Viele arme Länder brauchen noch kräftigere Milliardenhilfen, damit sie wirtschaftlich nicht völlig vom Rest der Welt abgehängt werden, forderte Ban Ki Moon. Die reichen Länder im Norden sollen den Habenichtsen im Süden von 2008 bis 2010 jährlich 18 Milliarden US-Dollar an Entwicklungshilfe zusätzlich gewähren – nur dann würden die Reichen ihre Versprechen vom Gipfel der acht wichtigsten Wirtschaftsmächte (G 8) 2005 einlösen. Laut UN erhielten arme Länder im Jahr 2004 rund 80 Milliarden US-Dollar an Entwicklungshilfe. 2006 und 2007 schrumpften die Zuwendungen.

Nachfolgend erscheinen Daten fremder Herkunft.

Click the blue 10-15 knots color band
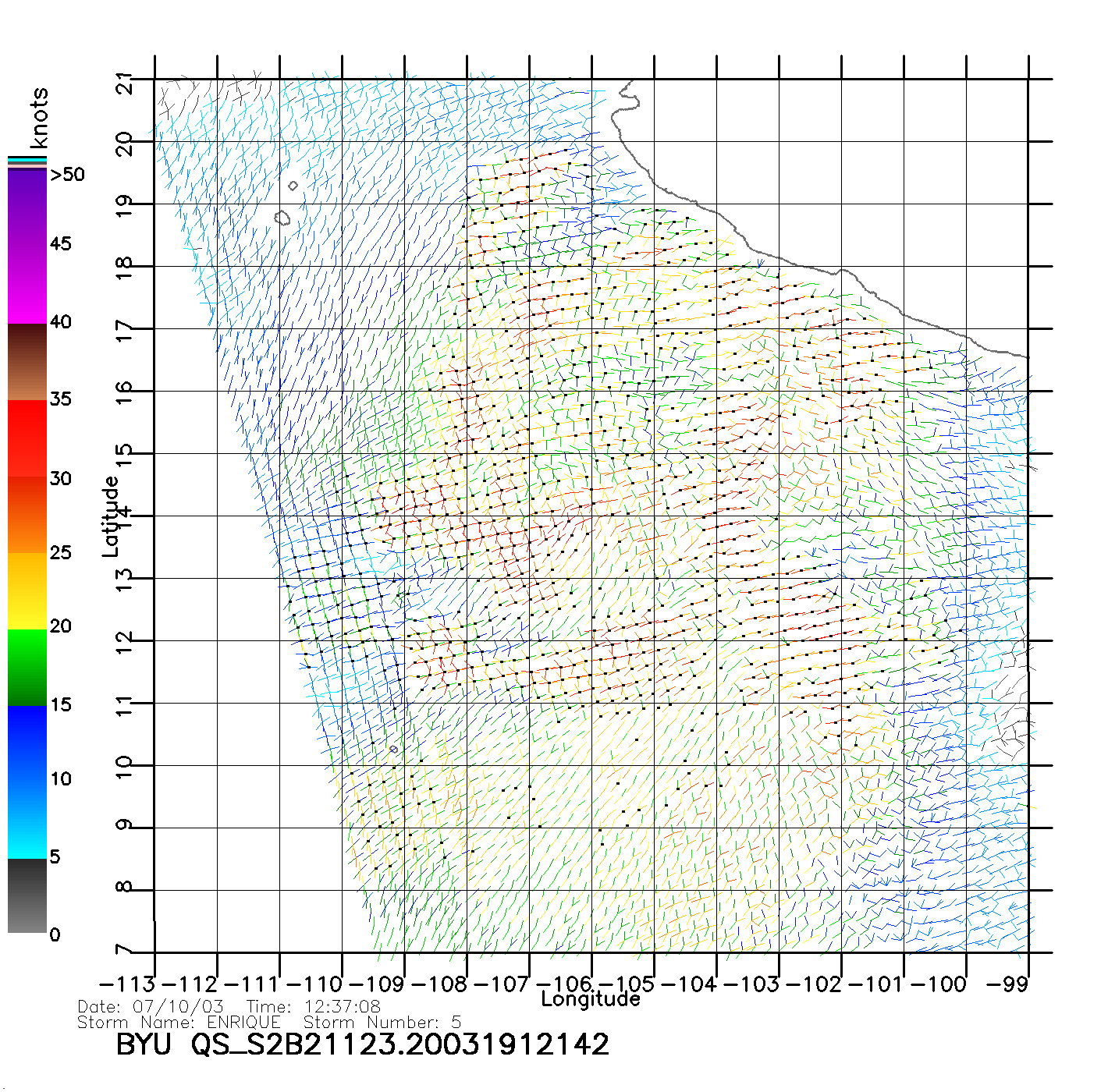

Die UN warnen: Falls die Reichen nicht wie versprochen zahlen, ist das Erreichen der sogenannten acht Millenniumsentwicklungsziele gefährdet. „Das Jahr 2008 sollte ein Wendepunkt beim Fortschritt zu den Millenniumsentwicklungszielen sein“, unterstrich UN-Chef Ban. Das zentrale achte Ziel mahnt eine globale Entwicklungskooperation an: Zumal sollen mehr wirtschaftliche Hilfe, Schuldenerlasse und fairer Handel den armen Staaten auf die Beine helfen. Handlungsbedarf sehen die UN-Strategen auch beim Warenaustausch. Das Scheitern des Krisentreffens zur Rettung der Welthandelsrunde im Juli bewerten sie als einen massiven Rückschlag für die Armen. Denn gerade die Entwicklungsländer sollten durch Zoll- und Subventionsabbau einen besseren Zugang zu den lukrativen Märkten des Nordens erhalten. Besonders hart kritisierten die UN die massiven Agrarsubventionen: Bauern der reichen Länder strichen 2006 direkte und indirekte Hilfen in Höhe von 363 Milliarden US-Dollar ein.

Fortschritte macht der UN-Generalsekretär beim Schuldenerlass aus: Die Reichen haben oder wollen nach seiner Rechnung 33 Ländern Außenstände erlassen – es geht um 90 Prozent ihrer Verbindlichkeiten. Der UN-Chef formulierte seinen Hilfsappell, drei Wochen bevor die Weltgemeinschaft die Fortschritte beim Erreichen aller acht Millenniumsentwicklungsziele bilanziert: Am 25. September sollen Politiker im UN-Hauptquartier eine Zwischenbilanz des Projekts ziehen. Die Staats- und Regierungschefs hatten sich 2000 auf die Entwicklungsziele geeinigt. Die erste Vorgabe: Der Anteil der Menschen in extremer Armut soll, basierend auf dem Jahr 1990, bis 2015 um die Hälfte sinken. Besonders dramatisch bleibt die Lage im Afrika südlich der Sahara. Dort konnten UN, Hilfsorganisationen, die Geber und die Regierungen das Elend nicht entscheidend zurückdrängen. Im Jahr 2004 lebten noch immer über 40 Prozent der Menschen in extremer Armut: Sie hatten weniger als einen US-Dollar pro Tag zum Überleben.